Extracted records —
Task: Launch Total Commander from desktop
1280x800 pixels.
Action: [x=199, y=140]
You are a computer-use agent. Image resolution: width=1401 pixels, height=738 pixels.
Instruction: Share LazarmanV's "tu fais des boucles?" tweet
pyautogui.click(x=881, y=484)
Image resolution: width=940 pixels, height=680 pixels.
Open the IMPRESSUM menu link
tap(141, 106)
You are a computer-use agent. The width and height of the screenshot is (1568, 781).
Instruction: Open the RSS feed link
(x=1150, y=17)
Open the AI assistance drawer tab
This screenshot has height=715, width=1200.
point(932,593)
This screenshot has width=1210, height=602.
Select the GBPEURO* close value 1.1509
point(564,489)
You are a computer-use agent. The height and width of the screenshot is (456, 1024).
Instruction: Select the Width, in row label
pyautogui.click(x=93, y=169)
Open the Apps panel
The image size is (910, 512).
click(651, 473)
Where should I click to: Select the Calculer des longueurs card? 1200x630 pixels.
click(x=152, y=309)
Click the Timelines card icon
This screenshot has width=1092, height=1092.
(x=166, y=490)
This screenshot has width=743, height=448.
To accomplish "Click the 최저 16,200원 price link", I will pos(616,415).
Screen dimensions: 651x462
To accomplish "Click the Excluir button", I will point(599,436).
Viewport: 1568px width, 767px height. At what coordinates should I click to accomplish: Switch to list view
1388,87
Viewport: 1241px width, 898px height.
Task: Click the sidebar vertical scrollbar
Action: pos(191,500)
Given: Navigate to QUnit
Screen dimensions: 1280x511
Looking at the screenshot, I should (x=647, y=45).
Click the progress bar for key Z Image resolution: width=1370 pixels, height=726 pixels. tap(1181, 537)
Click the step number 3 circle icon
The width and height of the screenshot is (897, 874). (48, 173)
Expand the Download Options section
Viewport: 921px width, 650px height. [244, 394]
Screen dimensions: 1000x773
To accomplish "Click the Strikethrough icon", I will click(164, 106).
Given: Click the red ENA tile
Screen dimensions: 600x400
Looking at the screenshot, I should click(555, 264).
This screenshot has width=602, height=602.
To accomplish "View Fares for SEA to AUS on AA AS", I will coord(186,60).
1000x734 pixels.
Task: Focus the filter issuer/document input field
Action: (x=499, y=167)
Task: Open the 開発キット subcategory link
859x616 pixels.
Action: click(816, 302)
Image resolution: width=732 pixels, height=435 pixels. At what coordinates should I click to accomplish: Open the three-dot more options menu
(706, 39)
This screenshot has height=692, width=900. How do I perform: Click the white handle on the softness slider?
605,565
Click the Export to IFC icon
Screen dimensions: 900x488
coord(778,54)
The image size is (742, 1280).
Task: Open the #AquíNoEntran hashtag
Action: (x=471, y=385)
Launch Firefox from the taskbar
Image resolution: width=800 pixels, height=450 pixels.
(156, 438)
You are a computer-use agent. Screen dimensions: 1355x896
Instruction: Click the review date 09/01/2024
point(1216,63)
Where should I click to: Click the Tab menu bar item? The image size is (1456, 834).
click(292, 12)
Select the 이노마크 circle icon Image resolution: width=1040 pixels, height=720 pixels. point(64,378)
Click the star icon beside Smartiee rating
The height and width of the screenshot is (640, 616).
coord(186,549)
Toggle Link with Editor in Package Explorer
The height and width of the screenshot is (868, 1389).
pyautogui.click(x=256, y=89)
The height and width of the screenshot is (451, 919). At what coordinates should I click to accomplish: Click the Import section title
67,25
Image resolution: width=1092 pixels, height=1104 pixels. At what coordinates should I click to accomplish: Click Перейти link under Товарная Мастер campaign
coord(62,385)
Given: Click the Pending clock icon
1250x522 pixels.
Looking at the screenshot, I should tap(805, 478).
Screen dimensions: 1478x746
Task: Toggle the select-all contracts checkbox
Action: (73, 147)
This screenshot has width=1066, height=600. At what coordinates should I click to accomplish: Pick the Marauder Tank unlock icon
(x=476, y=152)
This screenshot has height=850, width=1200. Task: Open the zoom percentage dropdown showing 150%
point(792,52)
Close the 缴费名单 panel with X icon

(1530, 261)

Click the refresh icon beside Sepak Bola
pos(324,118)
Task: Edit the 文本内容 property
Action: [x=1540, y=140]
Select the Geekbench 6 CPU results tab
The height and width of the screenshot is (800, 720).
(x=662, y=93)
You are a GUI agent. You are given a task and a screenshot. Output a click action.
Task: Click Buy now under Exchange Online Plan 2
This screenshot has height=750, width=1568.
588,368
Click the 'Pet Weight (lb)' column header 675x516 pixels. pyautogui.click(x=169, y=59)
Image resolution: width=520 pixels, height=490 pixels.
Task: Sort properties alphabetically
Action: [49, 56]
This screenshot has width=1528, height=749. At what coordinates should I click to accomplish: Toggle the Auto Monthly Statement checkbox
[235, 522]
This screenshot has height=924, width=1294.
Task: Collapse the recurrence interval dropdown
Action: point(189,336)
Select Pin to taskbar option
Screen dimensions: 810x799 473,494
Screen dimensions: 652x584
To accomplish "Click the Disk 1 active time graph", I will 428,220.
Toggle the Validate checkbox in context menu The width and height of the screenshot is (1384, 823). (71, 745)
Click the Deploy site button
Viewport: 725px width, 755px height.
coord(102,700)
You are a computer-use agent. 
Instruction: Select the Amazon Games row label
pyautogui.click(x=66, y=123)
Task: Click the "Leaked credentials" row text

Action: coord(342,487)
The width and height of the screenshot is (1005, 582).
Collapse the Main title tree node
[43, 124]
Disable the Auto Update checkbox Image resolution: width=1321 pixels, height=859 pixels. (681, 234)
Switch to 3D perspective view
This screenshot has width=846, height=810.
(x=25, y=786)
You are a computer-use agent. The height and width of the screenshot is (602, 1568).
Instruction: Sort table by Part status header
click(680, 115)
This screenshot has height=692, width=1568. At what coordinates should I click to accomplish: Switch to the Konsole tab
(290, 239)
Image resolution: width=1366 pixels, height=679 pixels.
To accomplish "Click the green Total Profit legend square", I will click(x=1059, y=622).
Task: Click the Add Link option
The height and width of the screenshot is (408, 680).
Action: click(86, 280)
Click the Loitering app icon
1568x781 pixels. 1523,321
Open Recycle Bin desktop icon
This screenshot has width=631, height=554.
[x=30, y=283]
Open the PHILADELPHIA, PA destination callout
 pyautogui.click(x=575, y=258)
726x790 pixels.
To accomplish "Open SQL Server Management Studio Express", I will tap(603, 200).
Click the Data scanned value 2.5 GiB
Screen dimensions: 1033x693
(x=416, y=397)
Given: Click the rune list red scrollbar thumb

PROBLEM DETAILS — Word for word, restate the lines of the data above that fall between the line holding "The height and width of the screenshot is (451, 919)." and the line holding "Click the Deploy site button", inclusive, and no other lines.

OUTPUT OF THE EXERCISE —
The height and width of the screenshot is (451, 919). At what coordinates should I click to accomplish: Click the Import section title
67,25
Image resolution: width=1092 pixels, height=1104 pixels. At what coordinates should I click to accomplish: Click Перейти link under Товарная Мастер campaign
coord(62,385)
Given: Click the Pending clock icon
1250x522 pixels.
Looking at the screenshot, I should tap(805, 478).
Screen dimensions: 1478x746
Task: Toggle the select-all contracts checkbox
Action: (73, 147)
This screenshot has width=1066, height=600. At what coordinates should I click to accomplish: Pick the Marauder Tank unlock icon
(x=476, y=152)
This screenshot has height=850, width=1200. Task: Open the zoom percentage dropdown showing 150%
point(792,52)
Close the 缴费名单 panel with X icon

(1530, 261)

Click the refresh icon beside Sepak Bola
pos(324,118)
Task: Edit the 文本内容 property
Action: [x=1540, y=140]
Select the Geekbench 6 CPU results tab
The height and width of the screenshot is (800, 720).
(x=662, y=93)
You are a GUI agent. You are given a task and a screenshot. Output a click action.
Task: Click Buy now under Exchange Online Plan 2
This screenshot has height=750, width=1568.
588,368
Click the 'Pet Weight (lb)' column header 675x516 pixels. pyautogui.click(x=169, y=59)
Image resolution: width=520 pixels, height=490 pixels.
Task: Sort properties alphabetically
Action: [49, 56]
This screenshot has width=1528, height=749. At what coordinates should I click to accomplish: Toggle the Auto Monthly Statement checkbox
[235, 522]
This screenshot has height=924, width=1294.
Task: Collapse the recurrence interval dropdown
Action: point(189,336)
Select Pin to taskbar option
Screen dimensions: 810x799 473,494
Screen dimensions: 652x584
To accomplish "Click the Disk 1 active time graph", I will 428,220.
Toggle the Validate checkbox in context menu The width and height of the screenshot is (1384, 823). (71, 745)
Click the Deploy site button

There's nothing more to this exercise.